Students will receive their first fall semester bill later this month in both paper and electronic form.

The University hopes students will leave behind checks, stamps and standing in line at the Bursar’s Office in favor of paying their tuition bills online this fall.

Beginning Oct. 18, the University will deliver tuition bills exclusively via e-mail, with bills being sent to students’ University e-mail accounts. Students will still be able to pay by check if they choose, but they will also be able to pay online using debit cards.

“Students were asking for this,” said Julie Selander, associate director for student payments in the Office of Student Finance. “We thought it would be beneficial for students to have this, and it’s a time saver and a money saver.”

Students will receive their first fall bill later this month in both paper and electronic form. After that, students will receive bills via e-mail only.

Six Big Ten schools already use the online billing system, which is provided by infiNET Solutions.

To use the system, students log onto a secure server using their University Internet IDs. They can view their bills, pay them or authorize other payers such as parents. The University does not allow tuition payments to be made using credit cards.

Users can save a profile on the system with their checking accounts so they do not have to enter the information every time they make payments. Users will also be able to download, print or e-mail copies of their bills.

Selander said the University has had no security problems and has full confidence in the service.

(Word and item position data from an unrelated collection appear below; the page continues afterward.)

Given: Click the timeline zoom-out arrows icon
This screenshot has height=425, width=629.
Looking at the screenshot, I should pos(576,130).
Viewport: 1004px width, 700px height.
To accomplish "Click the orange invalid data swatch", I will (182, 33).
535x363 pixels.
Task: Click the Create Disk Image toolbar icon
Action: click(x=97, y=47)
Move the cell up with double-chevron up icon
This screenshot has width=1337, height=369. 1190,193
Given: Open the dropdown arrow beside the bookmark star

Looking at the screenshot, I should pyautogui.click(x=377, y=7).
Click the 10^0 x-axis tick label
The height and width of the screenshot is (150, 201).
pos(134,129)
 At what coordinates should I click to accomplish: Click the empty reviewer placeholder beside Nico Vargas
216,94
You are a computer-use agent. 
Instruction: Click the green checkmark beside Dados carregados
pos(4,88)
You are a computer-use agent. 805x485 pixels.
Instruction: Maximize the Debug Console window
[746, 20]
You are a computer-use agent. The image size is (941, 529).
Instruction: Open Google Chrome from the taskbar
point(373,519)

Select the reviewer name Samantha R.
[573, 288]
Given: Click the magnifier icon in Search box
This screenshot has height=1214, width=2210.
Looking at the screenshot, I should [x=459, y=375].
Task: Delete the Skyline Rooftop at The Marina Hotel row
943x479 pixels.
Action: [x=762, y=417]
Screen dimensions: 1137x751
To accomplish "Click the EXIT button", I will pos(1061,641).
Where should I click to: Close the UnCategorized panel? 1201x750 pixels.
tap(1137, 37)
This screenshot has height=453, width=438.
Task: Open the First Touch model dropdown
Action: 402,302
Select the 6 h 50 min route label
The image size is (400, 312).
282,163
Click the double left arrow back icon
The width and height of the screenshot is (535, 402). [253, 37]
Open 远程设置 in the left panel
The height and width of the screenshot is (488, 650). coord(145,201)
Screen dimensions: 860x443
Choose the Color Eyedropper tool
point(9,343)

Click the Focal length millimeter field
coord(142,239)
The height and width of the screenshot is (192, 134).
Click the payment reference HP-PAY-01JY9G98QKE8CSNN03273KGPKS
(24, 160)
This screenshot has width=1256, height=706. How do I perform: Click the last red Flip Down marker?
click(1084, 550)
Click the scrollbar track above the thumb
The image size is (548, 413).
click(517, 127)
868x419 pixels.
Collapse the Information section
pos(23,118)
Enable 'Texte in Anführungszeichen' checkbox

The University’s confidence is not enough for those who are wary of giving out personal information over the Internet.

“I don’t trust it because there’s too much of a chance of them taking my father’s check card and using it,” education senior Melissa Ziemba said.

The new system was implemented June 27 for the first summer bill, which students received in paper and electronic form.

Second-year graduate student Pankuri Goraksha was among the students who used the service this summer.

“I think it was convenient,” she said. “I don’t have to go anywhere or do anything – it just saves time.”